Task to complete> Print the entries exactly as given.

Supplied information>
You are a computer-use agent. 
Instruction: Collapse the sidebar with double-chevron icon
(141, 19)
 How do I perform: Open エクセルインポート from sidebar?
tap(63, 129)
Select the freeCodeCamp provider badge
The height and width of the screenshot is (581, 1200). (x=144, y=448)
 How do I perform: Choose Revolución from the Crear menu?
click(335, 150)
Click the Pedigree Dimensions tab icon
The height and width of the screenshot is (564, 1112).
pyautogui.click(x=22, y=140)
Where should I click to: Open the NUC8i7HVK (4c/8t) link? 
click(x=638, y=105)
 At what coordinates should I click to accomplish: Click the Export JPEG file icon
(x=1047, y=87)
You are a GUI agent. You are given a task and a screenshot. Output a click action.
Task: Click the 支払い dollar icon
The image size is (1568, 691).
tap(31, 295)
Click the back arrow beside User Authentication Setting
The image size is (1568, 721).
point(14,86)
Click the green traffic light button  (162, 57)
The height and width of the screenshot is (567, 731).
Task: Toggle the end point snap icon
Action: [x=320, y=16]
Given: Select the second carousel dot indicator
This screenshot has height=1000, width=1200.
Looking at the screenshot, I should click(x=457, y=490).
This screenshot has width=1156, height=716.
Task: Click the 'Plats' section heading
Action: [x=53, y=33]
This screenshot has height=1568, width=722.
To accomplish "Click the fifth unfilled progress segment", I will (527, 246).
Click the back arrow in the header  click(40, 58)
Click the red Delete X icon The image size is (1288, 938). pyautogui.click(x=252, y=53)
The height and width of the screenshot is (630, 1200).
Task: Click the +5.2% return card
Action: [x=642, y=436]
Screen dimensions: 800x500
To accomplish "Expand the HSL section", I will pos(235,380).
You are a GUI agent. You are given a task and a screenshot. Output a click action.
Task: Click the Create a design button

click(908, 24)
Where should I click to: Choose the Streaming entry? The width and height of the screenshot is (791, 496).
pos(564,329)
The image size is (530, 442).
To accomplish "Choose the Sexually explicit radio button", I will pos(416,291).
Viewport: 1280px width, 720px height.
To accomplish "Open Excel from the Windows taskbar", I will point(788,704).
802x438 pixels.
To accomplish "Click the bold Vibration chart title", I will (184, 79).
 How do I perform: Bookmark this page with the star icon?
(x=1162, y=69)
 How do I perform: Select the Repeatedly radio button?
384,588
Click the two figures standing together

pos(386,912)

Response>
You are a computer-use agent. 
Instruction: Collapse the sidebar with double-chevron icon
(141, 19)
 How do I perform: Open エクセルインポート from sidebar?
tap(63, 129)
Select the freeCodeCamp provider badge
The height and width of the screenshot is (581, 1200). (x=144, y=448)
 How do I perform: Choose Revolución from the Crear menu?
click(335, 150)
Click the Pedigree Dimensions tab icon
The height and width of the screenshot is (564, 1112).
pyautogui.click(x=22, y=140)
Where should I click to: Open the NUC8i7HVK (4c/8t) link? 
click(x=638, y=105)
 At what coordinates should I click to accomplish: Click the Export JPEG file icon
(x=1047, y=87)
You are a GUI agent. You are given a task and a screenshot. Output a click action.
Task: Click the 支払い dollar icon
The image size is (1568, 691).
tap(31, 295)
Click the back arrow beside User Authentication Setting
The image size is (1568, 721).
point(14,86)
Click the green traffic light button  (162, 57)
The height and width of the screenshot is (567, 731).
Task: Toggle the end point snap icon
Action: [x=320, y=16]
Given: Select the second carousel dot indicator
This screenshot has height=1000, width=1200.
Looking at the screenshot, I should click(x=457, y=490).
This screenshot has width=1156, height=716.
Task: Click the 'Plats' section heading
Action: [x=53, y=33]
This screenshot has height=1568, width=722.
To accomplish "Click the fifth unfilled progress segment", I will (527, 246).
Click the back arrow in the header  click(40, 58)
Click the red Delete X icon The image size is (1288, 938). pyautogui.click(x=252, y=53)
The height and width of the screenshot is (630, 1200).
Task: Click the +5.2% return card
Action: [x=642, y=436]
Screen dimensions: 800x500
To accomplish "Expand the HSL section", I will pos(235,380).
You are a GUI agent. You are given a task and a screenshot. Output a click action.
Task: Click the Create a design button

click(908, 24)
Where should I click to: Choose the Streaming entry? The width and height of the screenshot is (791, 496).
pos(564,329)
The image size is (530, 442).
To accomplish "Choose the Sexually explicit radio button", I will pos(416,291).
Viewport: 1280px width, 720px height.
To accomplish "Open Excel from the Windows taskbar", I will point(788,704).
802x438 pixels.
To accomplish "Click the bold Vibration chart title", I will (184, 79).
 How do I perform: Bookmark this page with the star icon?
(x=1162, y=69)
 How do I perform: Select the Repeatedly radio button?
384,588
Click the two figures standing together

pos(386,912)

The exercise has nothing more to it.